Filter Stage
The Filter stage keeps only the rows that match your rules inside a pipeline. It reads data from the shared context, applies your conditions, and writes the filtered rows back to the context at the path you choose.
What the stage does
- Source / output paths — You must pick a source field from the context. The output path defaults to the source; set a different path to keep both versions.
- Row conditions — Evaluate one or more rules on a column using a literal value or another column in the same row.
- Operators — Equals, Not Equals, Contains (case-insensitive), Greater Than (>), Less Than (<), Greater Than or Equal (>=), Less Than or Equal (<=), Matches Regex (JavaScript regex).
- Type-aware comparisons — Numbers and dates are detected and compared numerically/chronologically; all other values are compared as strings.
- Logic chaining — Combine multiple conditions with AND / OR in order.
- Row range — Limit filtering to a start/end row (inclusive) before conditions are applied.
- Array-only input — The stage expects an array of rows (arrays or objects). Non-array sources raise an error; empty sources log an error and stop.
Configure the Filter stage
- Add a Filter stage and choose the Source field (context path of the table to read).
- Set an Output field. Leave it blank to overwrite the source, or enter a new path to keep a copy (e.g.
sales_filtered). - Pick a column (index for row arrays, or property name for row objects).
- Select an operator (Equals, Contains, >, Regex, etc.).
- Choose a target type:
- Value: Provide a literal value to compare against.
- Column: Compare against another column in the same row.
- Optionally set Start row and End row (inclusive indexes) to scope the filter.
- Add more conditions as needed.

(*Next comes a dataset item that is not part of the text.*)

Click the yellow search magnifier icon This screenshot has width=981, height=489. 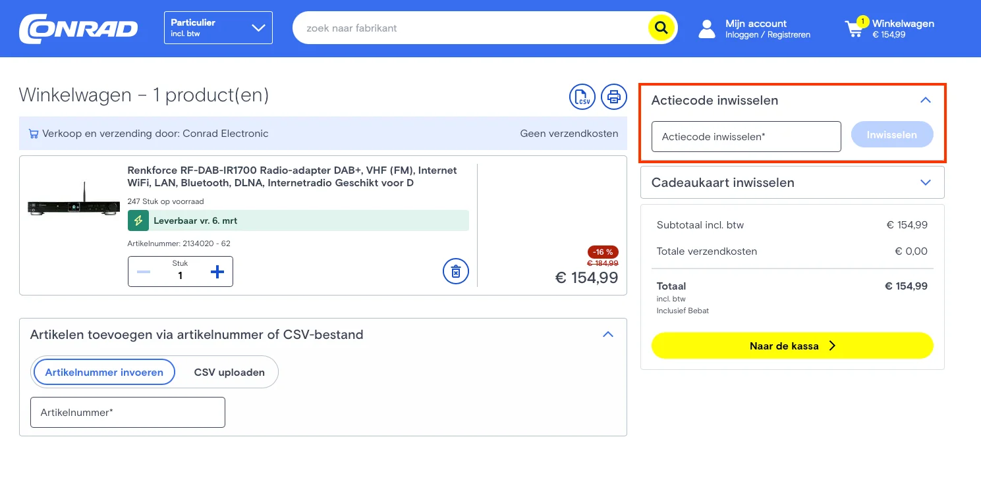coord(661,28)
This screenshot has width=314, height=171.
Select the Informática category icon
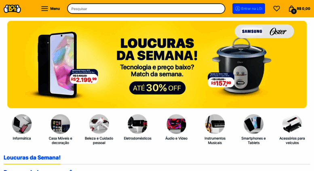click(22, 124)
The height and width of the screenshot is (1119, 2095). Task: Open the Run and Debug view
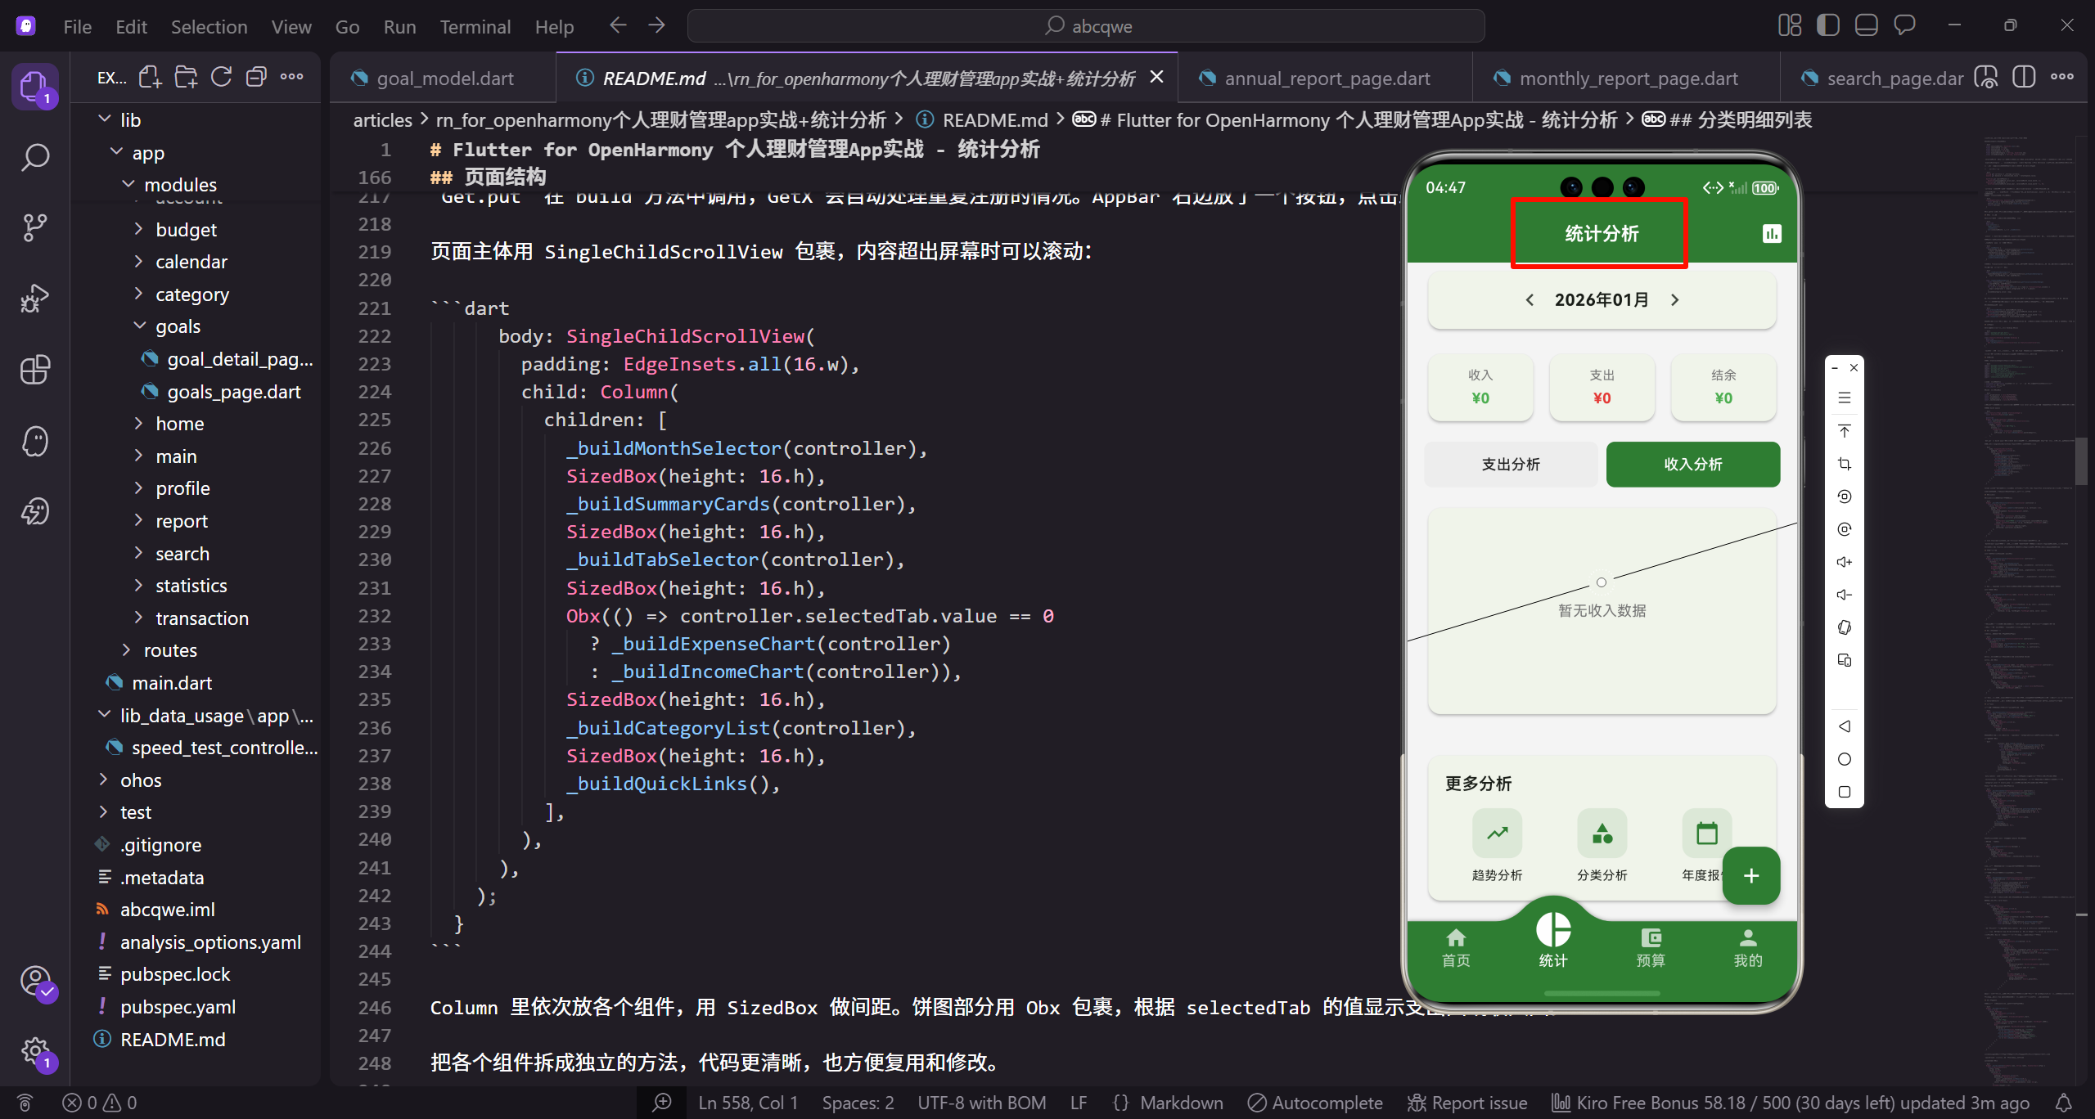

Additional rules use AND/OR chaining in the order shown.
- Click Run Stage to preview, or Run All to execute the pipeline. The stage logs how many rows were filtered and updates the context at the output path.
Example: keep winners
Input dataset:
Region | Sales | Target
-------|-------|-------
NY | 200 | 150
CA | 100 | 200
TX | 300 | 250
Filter setup:
- Input path:
sales - Output path:
sales.filtered - Condition: Column 1 (Sales) > Column 2 (Target)
- Logic: AND (single rule)
Result:
Region | Sales | Target
-------|-------|-------
NY | 200 | 150
TX | 300 | 250
Tips for reliable pipelines
- Validate upstream: Combine with a Validate stage to catch missing or malformed values before filtering.
- Branch outputs: Write filtered data to a new path so you can compare it with the original in downstream Visualize stages.